**EXERCISE REQUIREMENTS**
Your task is to repeat exactly the lines below between the line holding "You are a computer-use agent. This" and the line holding "Image resolution: width=640", inclusive, and only those.

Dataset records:
━━━━━━━━━━━━━━━━

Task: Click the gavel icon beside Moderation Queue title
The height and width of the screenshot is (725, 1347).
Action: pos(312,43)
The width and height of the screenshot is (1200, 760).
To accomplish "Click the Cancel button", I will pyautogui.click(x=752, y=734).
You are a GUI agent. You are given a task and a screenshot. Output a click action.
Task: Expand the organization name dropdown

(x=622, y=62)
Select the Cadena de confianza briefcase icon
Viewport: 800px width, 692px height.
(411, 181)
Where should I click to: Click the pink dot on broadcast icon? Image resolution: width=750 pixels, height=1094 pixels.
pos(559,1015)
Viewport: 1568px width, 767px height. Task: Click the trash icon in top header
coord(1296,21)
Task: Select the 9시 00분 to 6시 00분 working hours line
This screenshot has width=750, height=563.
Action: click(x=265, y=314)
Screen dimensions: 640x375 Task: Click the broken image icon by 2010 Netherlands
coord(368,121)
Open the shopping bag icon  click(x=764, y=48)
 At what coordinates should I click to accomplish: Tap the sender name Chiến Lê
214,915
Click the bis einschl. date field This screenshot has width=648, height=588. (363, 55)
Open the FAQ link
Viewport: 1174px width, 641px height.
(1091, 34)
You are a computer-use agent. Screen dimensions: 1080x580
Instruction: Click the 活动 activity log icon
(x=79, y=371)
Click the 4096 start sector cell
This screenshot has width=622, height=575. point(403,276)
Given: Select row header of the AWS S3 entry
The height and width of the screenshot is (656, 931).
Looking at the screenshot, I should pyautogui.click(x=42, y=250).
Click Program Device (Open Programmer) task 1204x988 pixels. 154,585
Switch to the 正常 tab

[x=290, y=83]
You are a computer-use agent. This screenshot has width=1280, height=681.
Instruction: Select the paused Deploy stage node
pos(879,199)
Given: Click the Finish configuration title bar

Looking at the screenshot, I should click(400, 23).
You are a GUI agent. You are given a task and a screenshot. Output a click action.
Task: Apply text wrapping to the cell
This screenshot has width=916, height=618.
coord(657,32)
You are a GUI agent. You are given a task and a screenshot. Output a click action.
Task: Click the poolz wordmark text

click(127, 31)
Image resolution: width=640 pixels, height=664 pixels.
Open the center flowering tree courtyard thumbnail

━━━━━━━━━━━━━━━━

**RESPONSE BELOW**
You are a computer-use agent. This screenshot has width=1280, height=681.
Instruction: Select the paused Deploy stage node
pos(879,199)
Given: Click the Finish configuration title bar

Looking at the screenshot, I should click(400, 23).
You are a GUI agent. You are given a task and a screenshot. Output a click action.
Task: Apply text wrapping to the cell
This screenshot has width=916, height=618.
coord(657,32)
You are a GUI agent. You are given a task and a screenshot. Output a click action.
Task: Click the poolz wordmark text

click(127, 31)
Image resolution: width=640 pixels, height=664 pixels.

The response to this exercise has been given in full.